The warning was contained in a letter to the Board signed by Jules L. Freed, president, and Dr. Azriel Eisenberg, executive vice-president, of the JEC. The plan to which the JEC referred involves Board of Education intentions to pair schools in marginal ethnic and racial neighborhoods which would involve bussing the affected children to the paired schools.

The JEC explained that a large proportion of Jewish children of grade school age and a growing number of children in junior and senior public high schools were receiving their religious education in afternoon Jewish schools three to four days a week. In this way, the JEC said, the children devoted the largest portion of their free time during daylight hours on week-days to instruction in the principles, traditions and classic materials of Judaism and thus “fortify and supplement the spiritual and moral values stressed in the public schools.”

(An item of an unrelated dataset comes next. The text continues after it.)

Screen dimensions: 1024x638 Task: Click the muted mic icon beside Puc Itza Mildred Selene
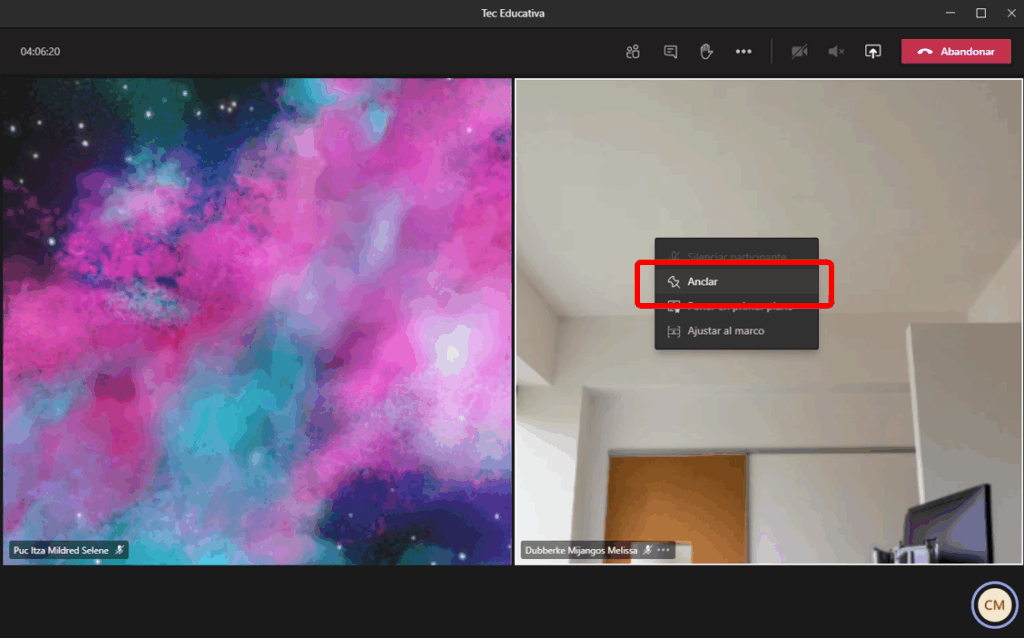(119, 550)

Pointing out that nearly 50,000 children attend religious classes in nearly 500 Jewish schools usually operated between 3:30 p.m. and 6:30 p.m. the JEC declared: “The proposed changes will impose hardships on our children, fatigue and seriously impair the Jewish religious educational program that we have painstakingly established. The proposal to impose on the children’s time in getting to and from public schools poses a grave threat to the survival of our system of Jewish religious education. The loss to the children would be enormous.”

The JEC officials emphasized that they were in favor of public school integration in principle but added that in any changes for that goal “school attendance should be planned so that it does not infringe upon the limited time and energy that our children have available for study of the religious beliefs, ethical precepts and cultural heritage of our people.”